A year later: the developer who configured it left the company. The service account still exists. The key is still valid. Nobody knows it exists — because there is no secret inventory. Permissions are broader than needed — because “it was faster” at the time. The key was never rotated — because there is no rotation process.
This is not an exception. This is the state that audits reveal in the vast majority of organizations that have not previously had a formal secret management process in CI/CD.
Why this is a structural problem
Long-lived tokens are a problem not because developers are irresponsible. They are a problem because the architecture of accessing external systems in the traditional model requires it. For a pipeline to deploy an application to the cloud, it needs credentials — and for years the only way was to maintain static keys.

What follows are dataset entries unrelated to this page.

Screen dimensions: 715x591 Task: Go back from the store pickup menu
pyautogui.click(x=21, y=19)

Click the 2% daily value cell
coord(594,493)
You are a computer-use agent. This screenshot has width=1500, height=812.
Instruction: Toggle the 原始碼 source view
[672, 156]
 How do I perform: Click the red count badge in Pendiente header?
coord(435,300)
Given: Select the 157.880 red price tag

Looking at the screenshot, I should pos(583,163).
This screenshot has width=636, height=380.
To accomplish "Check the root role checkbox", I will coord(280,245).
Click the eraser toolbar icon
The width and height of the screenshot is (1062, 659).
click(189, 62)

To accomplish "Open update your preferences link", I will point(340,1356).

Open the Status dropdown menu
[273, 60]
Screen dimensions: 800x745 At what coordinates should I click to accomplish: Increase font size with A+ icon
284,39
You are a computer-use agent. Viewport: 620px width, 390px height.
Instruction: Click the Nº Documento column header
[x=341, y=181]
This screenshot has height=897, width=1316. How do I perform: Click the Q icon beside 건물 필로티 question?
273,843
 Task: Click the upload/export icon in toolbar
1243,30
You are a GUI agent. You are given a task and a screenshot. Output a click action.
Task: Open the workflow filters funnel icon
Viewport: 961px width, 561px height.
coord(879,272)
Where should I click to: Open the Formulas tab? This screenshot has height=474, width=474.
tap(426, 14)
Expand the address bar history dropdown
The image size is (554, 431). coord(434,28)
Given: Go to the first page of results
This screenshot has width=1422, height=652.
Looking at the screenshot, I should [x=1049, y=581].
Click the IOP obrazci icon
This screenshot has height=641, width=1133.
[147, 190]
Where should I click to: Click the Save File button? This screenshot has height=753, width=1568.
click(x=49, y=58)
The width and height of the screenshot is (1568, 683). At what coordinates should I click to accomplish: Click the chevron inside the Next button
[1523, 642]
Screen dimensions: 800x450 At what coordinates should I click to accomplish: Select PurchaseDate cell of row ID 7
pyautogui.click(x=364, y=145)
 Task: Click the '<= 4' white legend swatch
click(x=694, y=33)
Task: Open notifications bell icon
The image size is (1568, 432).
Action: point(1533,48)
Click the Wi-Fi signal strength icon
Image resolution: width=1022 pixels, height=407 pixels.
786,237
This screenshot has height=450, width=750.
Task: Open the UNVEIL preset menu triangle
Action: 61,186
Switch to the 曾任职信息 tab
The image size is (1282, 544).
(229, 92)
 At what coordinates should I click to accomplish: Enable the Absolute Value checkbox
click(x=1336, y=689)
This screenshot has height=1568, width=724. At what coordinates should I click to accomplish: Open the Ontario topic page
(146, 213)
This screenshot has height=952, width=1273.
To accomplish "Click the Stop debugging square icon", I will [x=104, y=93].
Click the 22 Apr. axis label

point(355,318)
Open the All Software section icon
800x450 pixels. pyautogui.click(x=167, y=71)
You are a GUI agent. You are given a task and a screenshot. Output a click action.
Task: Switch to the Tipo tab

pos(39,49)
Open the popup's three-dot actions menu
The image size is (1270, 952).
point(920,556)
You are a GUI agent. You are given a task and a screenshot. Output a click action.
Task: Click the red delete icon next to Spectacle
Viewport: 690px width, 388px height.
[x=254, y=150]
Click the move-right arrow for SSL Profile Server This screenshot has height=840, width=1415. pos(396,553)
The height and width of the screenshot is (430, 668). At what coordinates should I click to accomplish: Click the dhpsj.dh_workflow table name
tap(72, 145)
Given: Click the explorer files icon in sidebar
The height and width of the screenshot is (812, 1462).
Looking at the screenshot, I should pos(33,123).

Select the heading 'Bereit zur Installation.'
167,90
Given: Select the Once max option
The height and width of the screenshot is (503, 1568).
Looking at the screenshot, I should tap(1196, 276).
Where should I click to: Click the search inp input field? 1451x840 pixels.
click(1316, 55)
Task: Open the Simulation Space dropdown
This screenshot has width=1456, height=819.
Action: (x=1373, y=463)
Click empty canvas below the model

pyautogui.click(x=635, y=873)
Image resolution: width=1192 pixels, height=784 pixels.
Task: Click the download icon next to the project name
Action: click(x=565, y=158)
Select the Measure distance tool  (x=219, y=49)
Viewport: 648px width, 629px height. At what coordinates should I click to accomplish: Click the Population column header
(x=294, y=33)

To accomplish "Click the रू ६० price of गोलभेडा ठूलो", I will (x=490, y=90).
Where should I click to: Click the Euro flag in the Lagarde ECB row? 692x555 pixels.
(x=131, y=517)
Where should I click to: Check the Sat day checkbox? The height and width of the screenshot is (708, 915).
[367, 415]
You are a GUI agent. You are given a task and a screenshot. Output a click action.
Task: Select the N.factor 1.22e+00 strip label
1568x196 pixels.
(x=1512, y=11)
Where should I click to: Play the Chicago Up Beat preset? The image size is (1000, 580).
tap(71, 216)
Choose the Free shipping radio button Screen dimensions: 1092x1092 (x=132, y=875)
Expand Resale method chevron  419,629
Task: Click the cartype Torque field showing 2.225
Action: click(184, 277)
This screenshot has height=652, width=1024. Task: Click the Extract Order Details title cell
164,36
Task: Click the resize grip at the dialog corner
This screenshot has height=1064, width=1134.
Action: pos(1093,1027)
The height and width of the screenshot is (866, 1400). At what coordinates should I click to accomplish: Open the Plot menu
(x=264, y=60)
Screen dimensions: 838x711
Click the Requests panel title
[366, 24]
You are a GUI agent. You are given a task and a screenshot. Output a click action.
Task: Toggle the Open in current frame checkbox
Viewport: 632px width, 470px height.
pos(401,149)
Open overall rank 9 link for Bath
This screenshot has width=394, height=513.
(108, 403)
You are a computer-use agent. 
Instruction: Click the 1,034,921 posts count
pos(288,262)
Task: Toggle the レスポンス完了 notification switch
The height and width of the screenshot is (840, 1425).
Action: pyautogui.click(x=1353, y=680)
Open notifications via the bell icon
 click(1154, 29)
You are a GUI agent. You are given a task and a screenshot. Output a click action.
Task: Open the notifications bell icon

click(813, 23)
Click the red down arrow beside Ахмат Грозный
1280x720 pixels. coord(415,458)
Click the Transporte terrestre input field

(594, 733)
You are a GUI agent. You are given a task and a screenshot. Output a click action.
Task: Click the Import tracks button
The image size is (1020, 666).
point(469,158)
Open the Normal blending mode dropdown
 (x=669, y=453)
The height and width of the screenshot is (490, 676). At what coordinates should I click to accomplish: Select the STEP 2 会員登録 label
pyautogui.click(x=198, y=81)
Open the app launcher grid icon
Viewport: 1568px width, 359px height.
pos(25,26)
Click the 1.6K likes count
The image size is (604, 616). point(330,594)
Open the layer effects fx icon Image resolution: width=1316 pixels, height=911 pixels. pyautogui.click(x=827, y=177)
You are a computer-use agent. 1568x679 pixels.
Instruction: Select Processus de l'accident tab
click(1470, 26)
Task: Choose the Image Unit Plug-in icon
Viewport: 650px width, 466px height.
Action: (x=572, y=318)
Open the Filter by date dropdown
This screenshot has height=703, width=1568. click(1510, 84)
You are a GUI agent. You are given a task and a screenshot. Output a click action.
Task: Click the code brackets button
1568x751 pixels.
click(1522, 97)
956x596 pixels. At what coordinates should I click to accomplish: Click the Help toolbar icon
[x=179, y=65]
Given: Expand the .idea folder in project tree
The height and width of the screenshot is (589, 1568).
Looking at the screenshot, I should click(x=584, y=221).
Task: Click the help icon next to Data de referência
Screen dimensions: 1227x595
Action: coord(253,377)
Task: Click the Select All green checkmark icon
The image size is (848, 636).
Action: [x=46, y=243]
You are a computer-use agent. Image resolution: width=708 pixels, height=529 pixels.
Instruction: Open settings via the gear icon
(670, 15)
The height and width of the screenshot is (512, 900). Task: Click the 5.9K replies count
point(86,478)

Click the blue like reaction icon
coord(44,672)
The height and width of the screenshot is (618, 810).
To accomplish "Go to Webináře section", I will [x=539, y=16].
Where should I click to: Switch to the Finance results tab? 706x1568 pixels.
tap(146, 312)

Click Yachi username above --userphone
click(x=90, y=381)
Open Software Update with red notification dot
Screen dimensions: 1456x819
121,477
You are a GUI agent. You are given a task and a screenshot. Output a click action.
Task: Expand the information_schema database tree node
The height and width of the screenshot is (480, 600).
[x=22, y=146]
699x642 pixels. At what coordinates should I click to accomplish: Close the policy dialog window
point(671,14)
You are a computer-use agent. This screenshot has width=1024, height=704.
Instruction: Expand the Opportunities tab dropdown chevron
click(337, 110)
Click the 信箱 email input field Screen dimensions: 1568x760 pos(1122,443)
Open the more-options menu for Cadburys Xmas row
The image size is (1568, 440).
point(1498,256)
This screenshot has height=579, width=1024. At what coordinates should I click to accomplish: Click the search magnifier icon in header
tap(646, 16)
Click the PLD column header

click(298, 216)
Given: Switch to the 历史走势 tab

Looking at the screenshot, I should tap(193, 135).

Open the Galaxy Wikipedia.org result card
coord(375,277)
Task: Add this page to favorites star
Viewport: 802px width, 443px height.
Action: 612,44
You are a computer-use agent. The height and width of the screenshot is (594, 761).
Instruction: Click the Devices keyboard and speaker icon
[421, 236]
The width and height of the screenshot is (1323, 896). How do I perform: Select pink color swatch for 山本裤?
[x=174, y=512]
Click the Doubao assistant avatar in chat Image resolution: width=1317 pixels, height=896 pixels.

The consequence is inevitable: a key that must exist for a long time becomes a risk in itself. The longer it exists — the more places it could have been copied, exported, appended to a log, scraped by a third-party tool. The broader the permissions — the greater the potential impact of compromise.
Identity federation as a paradigm shift
Mechanisms like OIDC (OpenID Connect) change the fundamental assumption. Instead of “the pipeline has a key that lets it prove its identity,” the identity federation approach says: “the pipeline proves its identity through an external, trusted entity, and receives temporary credentials valid for minutes.”
In this model there is nothing to steal. A token that expired 15 minutes after the pipeline ran is useless to an attacker. Even if it leaked to logs, was copied by a malicious action, intercepted by monitoring — its value is zero after a very short time.
All major cloud providers (AWS, Azure, GCP) and popular CI/CD platforms (GitHub Actions, GitLab CI, CircleCI) support identity federation via OIDC. This is not experimental technology — it is a mature standard available for several years.
Managing the secret lifecycle
Identity federation eliminates the problem for new integrations — but in most organizations there is a legacy of dozens or hundreds of long-lived tokens from various eras. Their inventory, risk assessment and migration to safer mechanisms is a project in itself.
The key questions of this project are: what exists, what it gives access to, who needs it, how often it is used. Without answers to these questions, it is impossible to make rational decisions about what to rotate, what to eliminate, and what to migrate to OIDC.